Иван Зеркалов: (Наклоняется вперёд, и его тень снова нависает над столом) Тушить пожар прошлого… Или разжигать новый? Отец-пожарный. Девочка, играющая в тушение пожаров. А потом – реальный пожар, в котором сгорает приют. Это уже не предзнаменование, Даша Это… сценарий. Отработанный до мелочей. Скажи, твой отец… он знал о твоей «Огненной Бригаде»? Он… одобрял твои игры?

(Вопрос висит в воздухе, тяжёлый и многозначительный. Иван не спускает с неё глаз, выискивая малейшую трещину в её рассказе, малейшую дрожь века, которая выдаст правду, скрытую за слоями вымысла и боли.)

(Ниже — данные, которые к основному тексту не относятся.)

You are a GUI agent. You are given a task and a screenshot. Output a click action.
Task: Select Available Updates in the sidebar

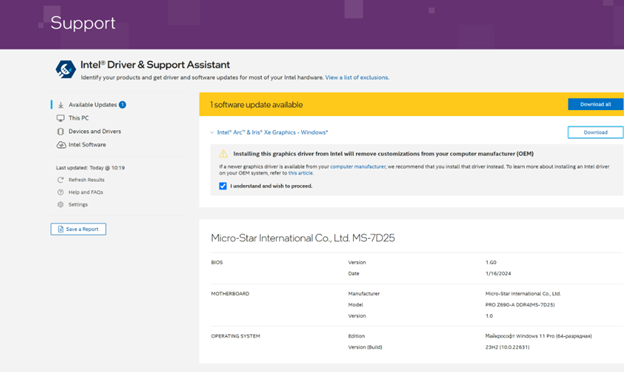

Дарья: (Её взгляд становится отсутствующим, она смотрит куда-то в пространство за камерой, в то прошлое, которое ярче настоящего. Голос становится тише, почти мечтательным, но в этой мечтательности сквозит стальная жилка одержимости.) Понимаешь… это сложно объяснить. Мне всегда было… интересно. Это место манило. Не как достопримечательность, а как магнит для крови. Как глубокая, чёрная вода в заброшенном карьере, в которую так и тянет нырнуть, даже если знаешь, что не умеешь плавать. (Она слегка вздрагивает, будто от внезапного холода). Это была не просто загадка. Это была… тихая истерика, замурованная в кирпичах. Эти стены, почерневшие не от времени, а от чего-то другого, что сочилось изнутри… Эти окна, разбитые не мальчишками-сорванцами, а будто изнутри – отчаянными, крошечными кулачками… Слухов было море. Говорили, что там никогда и не было детей. Что это был склад. Старый склад медицинского оборудования. (Она горько усмехается, и звук этот сухой, как треск сломанной кости). Но почему же тогда воздух вокруг него такой густой, сладковатый и затхлый, как в склепе? Почему птицы не садятся на его крышу, а облетают стороной, как будто она раскалена? Почему собаки обходят его за версту, поджав хвосты и рыча в спину невидимой угрозе? А звуки… Шёпоты… будто кто-то переругивается за стеной на забытом языке. Шорохи… точно кто-то маленький и проворный бегает по чердаку, играя в салки с призраком. А по ночам… иногда… в верхних окнах мелькал свет. Тусклый, дрожащий, как свеча на сквозняке, которую вот-вот задует. Это не пугало. Это… звало. Это было приглашение, от которого кровь стынет в жилах, но ноги сами несут тебя вперёд. И мы не смогли отказаться. Мы и не хотели.